There is no "neutral" position. There are many possible beliefs and practices. The stuff that society generally agrees on is pretty slender. "Stealing is bad, and violence is only possible as a last resort, and perhaps not even then" might seem a common credo, but I'd wager plenty of people would want to qualify that slightly before instilling it in their child. The assumption that "no religion" is a better default than this faith system or that seems equally arbitrary - especially when the majority of the population has an explicit faith of some kind (and a significant proportion of the rest will hold onto some intangible, unprovable mystic beliefs of some sort or another).

People have tried interfering with what may or may not be taught to the young before. It seldom ends well. There will always be extremes that society decides are too damaging - and I wouldn't rule out evangelicalism some day receiving that label -but the diversity of society arises precisely because families, extended families, and communities all have an influence on the way children grow up. And that, as far as I'm concerned, is not just a good thing, it's essential.

2009/11/20

immortality for all

Nick tagged me for a comment on his blog on immortality. It's an interesting set of thoughts.

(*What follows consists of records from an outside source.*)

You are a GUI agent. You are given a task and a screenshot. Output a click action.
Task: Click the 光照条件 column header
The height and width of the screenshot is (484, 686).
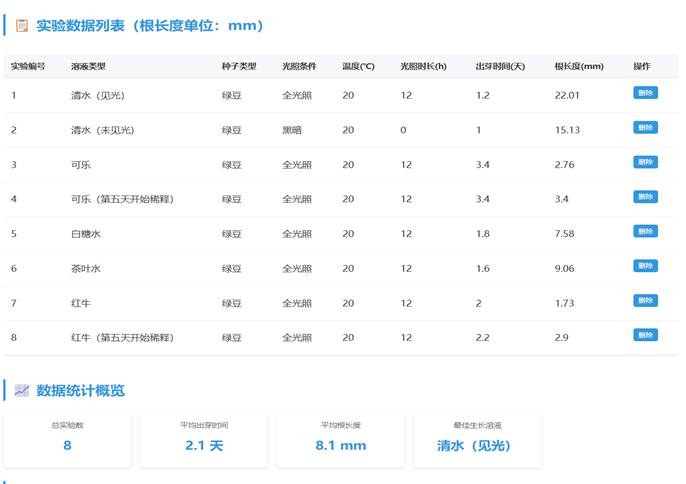pos(299,66)
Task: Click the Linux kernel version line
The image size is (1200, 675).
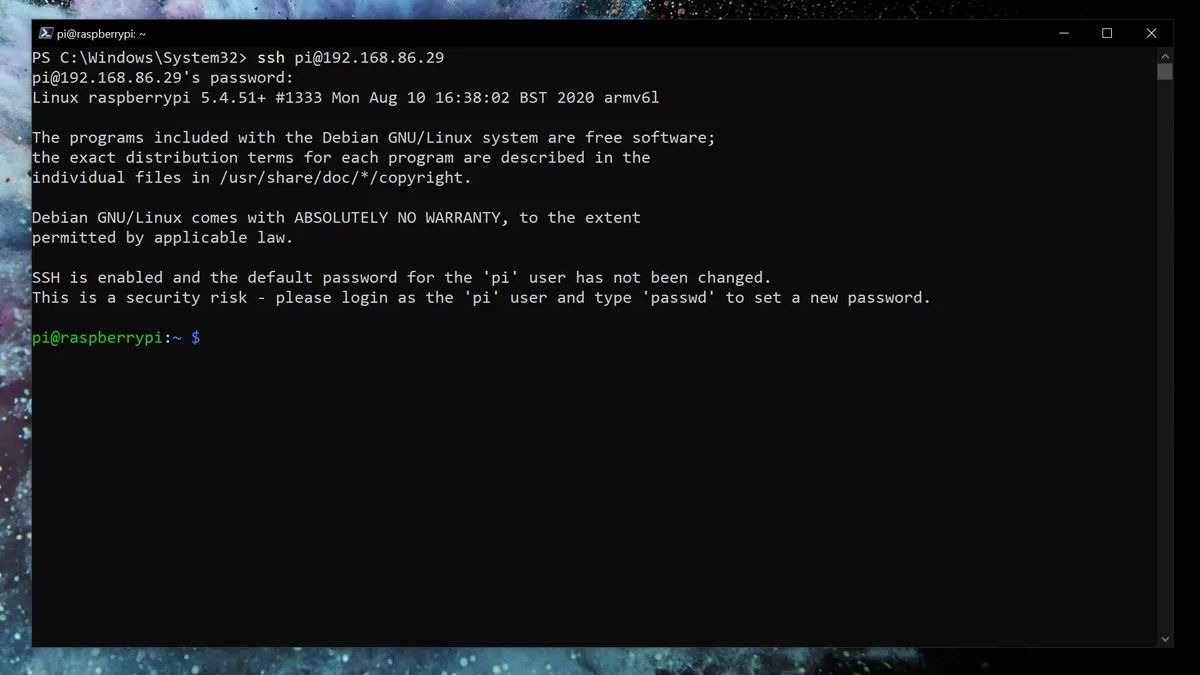Action: click(345, 97)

As an academic, much of my professional life is defined by my publication record (that list of papers isn't up to date...hey ho). The point of publishing in journals of record (and, in my discipline, in rigorous peer-reviewed conferences) is that your writing is archived in the world's academic libraries forever. Undoubtedly, this is immortality in a way achieved by none of my ancestors: they persist only in occasional birth certificates, marriage records, census returns, tomb stones. There's some kudos to it. My thoughts will not die with me: they could have influence upon untold people as yet unborn (or maybe not :-) ).

But, of course, this blog will probably live forever, too. As will any comments that you, dear reader, care to contribute. There's perhaps less of a guarantee about that than about academic writing being successfully archived: but communication is cheap, and digital storage is cheaper. Someone may well be born in the next decade whose every spoken word is archived (and indexed) forever. It is very likely that by the time I reach my dotage, if problems with human memory have not been resolved, I shall at least have a ready record of everything I say and hear, and see. Unless aggressive privacy laws supervene, all of that record will probably last forever.

It was once fashionable to scare people by talking of the day of judgement, when the righteous judge would open a record of everything you had ever done, ever failed to do, and even everything you had thought about. The first is now easy; the second is perhaps ambiguous, but great strides are being made towards the third. And along the way, there's my online search history, my browsing history, and my email archive. Maybe it will be shouted from the rooftops - or at least made available on Google (or Bing :-) ).

If immortality actually means everything being laid bare, I wonder whether I will like that or not. But it's not really up to me. I suspect it's going to happen anyway. Welcome to the 21st century, the age of the immortals.